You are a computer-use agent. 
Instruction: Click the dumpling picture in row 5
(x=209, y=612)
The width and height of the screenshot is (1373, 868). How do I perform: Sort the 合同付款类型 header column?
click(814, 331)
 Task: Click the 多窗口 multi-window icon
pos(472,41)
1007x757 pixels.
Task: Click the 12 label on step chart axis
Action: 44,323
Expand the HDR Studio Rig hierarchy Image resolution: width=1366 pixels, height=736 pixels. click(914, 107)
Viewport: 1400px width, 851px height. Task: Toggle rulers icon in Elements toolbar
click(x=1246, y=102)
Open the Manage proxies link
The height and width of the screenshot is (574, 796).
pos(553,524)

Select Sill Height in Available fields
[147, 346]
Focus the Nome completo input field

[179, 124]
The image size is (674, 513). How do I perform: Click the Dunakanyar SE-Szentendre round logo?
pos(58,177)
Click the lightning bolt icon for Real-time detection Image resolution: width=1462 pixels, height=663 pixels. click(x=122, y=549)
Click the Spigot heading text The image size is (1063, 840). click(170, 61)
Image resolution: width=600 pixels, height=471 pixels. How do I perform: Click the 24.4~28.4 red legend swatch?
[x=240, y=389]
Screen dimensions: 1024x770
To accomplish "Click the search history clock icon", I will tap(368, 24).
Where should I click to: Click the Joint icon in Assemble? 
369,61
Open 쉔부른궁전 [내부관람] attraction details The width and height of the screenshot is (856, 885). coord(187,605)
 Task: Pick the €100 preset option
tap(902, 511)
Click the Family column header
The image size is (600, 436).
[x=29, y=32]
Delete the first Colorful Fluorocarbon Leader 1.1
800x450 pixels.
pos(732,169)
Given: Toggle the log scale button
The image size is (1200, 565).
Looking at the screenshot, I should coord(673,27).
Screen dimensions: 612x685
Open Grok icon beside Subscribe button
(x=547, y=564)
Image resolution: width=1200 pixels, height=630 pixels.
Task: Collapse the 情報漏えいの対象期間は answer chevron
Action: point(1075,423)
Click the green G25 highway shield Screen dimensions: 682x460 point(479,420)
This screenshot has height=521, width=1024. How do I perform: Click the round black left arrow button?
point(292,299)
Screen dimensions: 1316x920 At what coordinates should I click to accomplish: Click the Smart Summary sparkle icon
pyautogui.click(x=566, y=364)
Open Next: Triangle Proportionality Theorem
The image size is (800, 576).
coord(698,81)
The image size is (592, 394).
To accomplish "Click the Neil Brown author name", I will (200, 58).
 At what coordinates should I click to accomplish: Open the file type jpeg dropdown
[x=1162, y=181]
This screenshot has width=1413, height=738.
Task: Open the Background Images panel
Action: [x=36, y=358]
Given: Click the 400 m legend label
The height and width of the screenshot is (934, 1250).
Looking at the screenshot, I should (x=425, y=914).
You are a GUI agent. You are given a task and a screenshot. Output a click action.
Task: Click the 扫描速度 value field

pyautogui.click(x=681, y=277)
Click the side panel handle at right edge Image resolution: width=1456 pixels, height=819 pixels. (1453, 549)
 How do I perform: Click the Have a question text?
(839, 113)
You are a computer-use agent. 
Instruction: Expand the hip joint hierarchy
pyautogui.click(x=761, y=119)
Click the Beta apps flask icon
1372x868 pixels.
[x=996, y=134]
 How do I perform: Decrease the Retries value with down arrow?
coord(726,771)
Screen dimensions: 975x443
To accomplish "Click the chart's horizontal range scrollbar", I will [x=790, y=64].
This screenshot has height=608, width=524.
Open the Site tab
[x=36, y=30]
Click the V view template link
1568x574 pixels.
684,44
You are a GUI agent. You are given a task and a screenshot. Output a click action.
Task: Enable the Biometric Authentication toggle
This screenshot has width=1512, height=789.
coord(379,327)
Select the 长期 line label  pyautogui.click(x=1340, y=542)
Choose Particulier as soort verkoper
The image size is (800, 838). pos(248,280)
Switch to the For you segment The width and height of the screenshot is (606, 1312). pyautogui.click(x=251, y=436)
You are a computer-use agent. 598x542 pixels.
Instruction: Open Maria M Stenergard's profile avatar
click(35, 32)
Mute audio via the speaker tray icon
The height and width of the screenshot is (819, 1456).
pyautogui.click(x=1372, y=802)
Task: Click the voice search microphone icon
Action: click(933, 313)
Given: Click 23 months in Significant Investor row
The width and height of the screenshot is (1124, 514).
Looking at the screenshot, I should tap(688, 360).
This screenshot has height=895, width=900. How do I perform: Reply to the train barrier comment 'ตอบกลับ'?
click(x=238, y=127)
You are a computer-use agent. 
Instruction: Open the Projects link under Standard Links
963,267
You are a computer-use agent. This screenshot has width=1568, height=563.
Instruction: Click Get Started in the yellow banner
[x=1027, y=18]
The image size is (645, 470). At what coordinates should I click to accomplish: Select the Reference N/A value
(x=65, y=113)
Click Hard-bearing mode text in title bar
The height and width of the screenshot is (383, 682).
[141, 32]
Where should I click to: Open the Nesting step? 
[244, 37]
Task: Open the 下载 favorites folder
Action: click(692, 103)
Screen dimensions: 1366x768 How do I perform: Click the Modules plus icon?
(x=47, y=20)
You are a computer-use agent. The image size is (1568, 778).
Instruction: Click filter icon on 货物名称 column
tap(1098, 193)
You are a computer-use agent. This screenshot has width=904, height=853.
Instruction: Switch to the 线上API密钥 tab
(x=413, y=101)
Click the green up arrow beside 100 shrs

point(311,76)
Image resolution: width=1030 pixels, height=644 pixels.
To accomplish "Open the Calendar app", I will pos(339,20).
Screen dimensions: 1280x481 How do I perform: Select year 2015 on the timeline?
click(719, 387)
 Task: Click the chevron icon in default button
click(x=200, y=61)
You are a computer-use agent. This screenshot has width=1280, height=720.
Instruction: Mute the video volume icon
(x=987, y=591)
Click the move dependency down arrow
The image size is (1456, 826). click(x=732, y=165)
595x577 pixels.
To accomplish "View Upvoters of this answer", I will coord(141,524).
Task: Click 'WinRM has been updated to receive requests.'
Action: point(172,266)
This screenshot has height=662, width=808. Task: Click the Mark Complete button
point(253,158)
.....
Exercise goal ▸
Copy every one of the records above word for word.

Reply ▸
You are a computer-use agent. 
Instruction: Click the dumpling picture in row 5
(x=209, y=612)
The width and height of the screenshot is (1373, 868). How do I perform: Sort the 合同付款类型 header column?
click(814, 331)
 Task: Click the 多窗口 multi-window icon
pos(472,41)
1007x757 pixels.
Task: Click the 12 label on step chart axis
Action: 44,323
Expand the HDR Studio Rig hierarchy Image resolution: width=1366 pixels, height=736 pixels. click(914, 107)
Viewport: 1400px width, 851px height. Task: Toggle rulers icon in Elements toolbar
click(x=1246, y=102)
Open the Manage proxies link
The height and width of the screenshot is (574, 796).
pos(553,524)

Select Sill Height in Available fields
[147, 346]
Focus the Nome completo input field

[179, 124]
The image size is (674, 513). How do I perform: Click the Dunakanyar SE-Szentendre round logo?
pos(58,177)
Click the lightning bolt icon for Real-time detection Image resolution: width=1462 pixels, height=663 pixels. click(x=122, y=549)
Click the Spigot heading text The image size is (1063, 840). click(170, 61)
Image resolution: width=600 pixels, height=471 pixels. How do I perform: Click the 24.4~28.4 red legend swatch?
[x=240, y=389]
Screen dimensions: 1024x770
To accomplish "Click the search history clock icon", I will tap(368, 24).
Where should I click to: Click the Joint icon in Assemble? 
369,61
Open 쉔부른궁전 [내부관람] attraction details The width and height of the screenshot is (856, 885). coord(187,605)
 Task: Pick the €100 preset option
tap(902, 511)
Click the Family column header
The image size is (600, 436).
[x=29, y=32]
Delete the first Colorful Fluorocarbon Leader 1.1
800x450 pixels.
pos(732,169)
Given: Toggle the log scale button
The image size is (1200, 565).
Looking at the screenshot, I should coord(673,27).
Screen dimensions: 612x685
Open Grok icon beside Subscribe button
(x=547, y=564)
Image resolution: width=1200 pixels, height=630 pixels.
Task: Collapse the 情報漏えいの対象期間は answer chevron
Action: point(1075,423)
Click the green G25 highway shield Screen dimensions: 682x460 point(479,420)
This screenshot has height=521, width=1024. How do I perform: Click the round black left arrow button?
point(292,299)
Screen dimensions: 1316x920 At what coordinates should I click to accomplish: Click the Smart Summary sparkle icon
pyautogui.click(x=566, y=364)
Open Next: Triangle Proportionality Theorem
The image size is (800, 576).
coord(698,81)
The image size is (592, 394).
To accomplish "Click the Neil Brown author name", I will (200, 58).
 At what coordinates should I click to accomplish: Open the file type jpeg dropdown
[x=1162, y=181]
This screenshot has width=1413, height=738.
Task: Open the Background Images panel
Action: [x=36, y=358]
Given: Click the 400 m legend label
The height and width of the screenshot is (934, 1250).
Looking at the screenshot, I should (x=425, y=914).
You are a GUI agent. You are given a task and a screenshot. Output a click action.
Task: Click the 扫描速度 value field

pyautogui.click(x=681, y=277)
Click the side panel handle at right edge Image resolution: width=1456 pixels, height=819 pixels. (1453, 549)
 How do I perform: Click the Have a question text?
(839, 113)
You are a computer-use agent. 
Instruction: Expand the hip joint hierarchy
pyautogui.click(x=761, y=119)
Click the Beta apps flask icon
1372x868 pixels.
[x=996, y=134]
 How do I perform: Decrease the Retries value with down arrow?
coord(726,771)
Screen dimensions: 975x443
To accomplish "Click the chart's horizontal range scrollbar", I will [x=790, y=64].
This screenshot has height=608, width=524.
Open the Site tab
[x=36, y=30]
Click the V view template link
1568x574 pixels.
684,44
You are a GUI agent. You are given a task and a screenshot. Output a click action.
Task: Enable the Biometric Authentication toggle
This screenshot has width=1512, height=789.
coord(379,327)
Select the 长期 line label  pyautogui.click(x=1340, y=542)
Choose Particulier as soort verkoper
The image size is (800, 838). pos(248,280)
Switch to the For you segment The width and height of the screenshot is (606, 1312). pyautogui.click(x=251, y=436)
You are a computer-use agent. 598x542 pixels.
Instruction: Open Maria M Stenergard's profile avatar
click(35, 32)
Mute audio via the speaker tray icon
The height and width of the screenshot is (819, 1456).
pyautogui.click(x=1372, y=802)
Task: Click the voice search microphone icon
Action: click(933, 313)
Given: Click 23 months in Significant Investor row
The width and height of the screenshot is (1124, 514).
Looking at the screenshot, I should tap(688, 360).
This screenshot has height=895, width=900. How do I perform: Reply to the train barrier comment 'ตอบกลับ'?
click(x=238, y=127)
You are a computer-use agent. 
Instruction: Open the Projects link under Standard Links
963,267
You are a computer-use agent. This screenshot has width=1568, height=563.
Instruction: Click Get Started in the yellow banner
[x=1027, y=18]
The image size is (645, 470). At what coordinates should I click to accomplish: Select the Reference N/A value
(x=65, y=113)
Click Hard-bearing mode text in title bar
The height and width of the screenshot is (383, 682).
[141, 32]
Where should I click to: Open the Nesting step? 
[244, 37]
Task: Open the 下载 favorites folder
Action: click(692, 103)
Screen dimensions: 1366x768 How do I perform: Click the Modules plus icon?
(x=47, y=20)
You are a computer-use agent. The image size is (1568, 778).
Instruction: Click filter icon on 货物名称 column
tap(1098, 193)
You are a computer-use agent. This screenshot has width=904, height=853.
Instruction: Switch to the 线上API密钥 tab
(x=413, y=101)
Click the green up arrow beside 100 shrs

point(311,76)
Image resolution: width=1030 pixels, height=644 pixels.
To accomplish "Open the Calendar app", I will pos(339,20).
Screen dimensions: 1280x481 How do I perform: Select year 2015 on the timeline?
click(719, 387)
 Task: Click the chevron icon in default button
click(x=200, y=61)
You are a computer-use agent. This screenshot has width=1280, height=720.
Instruction: Mute the video volume icon
(x=987, y=591)
Click the move dependency down arrow
The image size is (1456, 826). click(x=732, y=165)
595x577 pixels.
To accomplish "View Upvoters of this answer", I will coord(141,524).
Task: Click 'WinRM has been updated to receive requests.'
Action: point(172,266)
This screenshot has height=662, width=808. Task: Click the Mark Complete button
point(253,158)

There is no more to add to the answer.